Ainsi, le remplacement des anciens convecteurs apparaît non seulement comme un moyen de réaliser des économies d’énergie – qu’une autre étude a permis d’évaluer aux environs de 35 % – mais aussi de réduire de façon très importante l’appel de puissance en périodes de pointe, sans pour autant porter atteinte au confort.

Lire aussi : Bâtiment : Oui à une prise en compte objective des émissions de CO2 encourageant les solutions propres

1. Parmi lesquelles environ 1,3 million de ménages associent
le bois-énergie à l’usage de l’électricité.
2. « Les Modes de chauffage dans l’habitat individuel », ADEME, décembre 2014.

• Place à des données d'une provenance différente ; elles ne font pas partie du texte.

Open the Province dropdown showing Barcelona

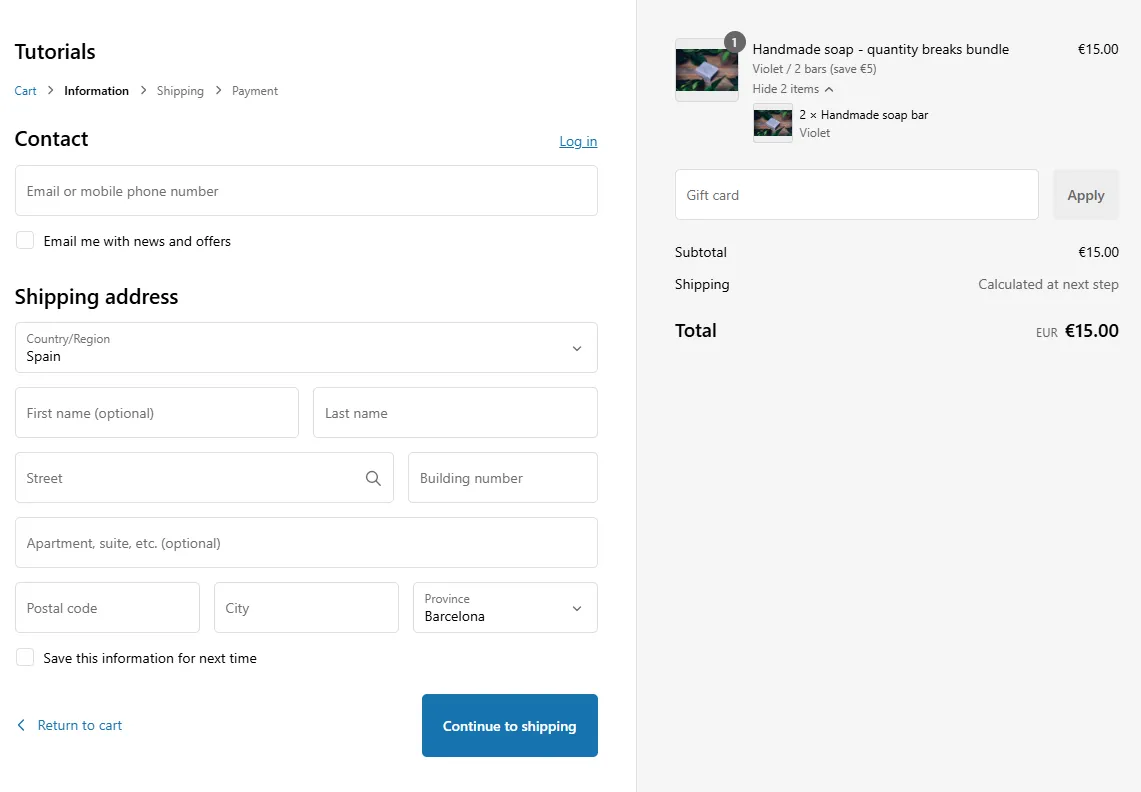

3. Le degré jour des chauffagistes est la différence sur 24 heures entre la température extérieure et une température de référence (généralement 18 °C) qui permet de réaliser des estimations de consommations d’énergie thermique pour maintenir confortable un bâtiment.
4. C’est-à-dire le rapport moyen entre la puissance réellement appelée à la pointe et la puissance installée.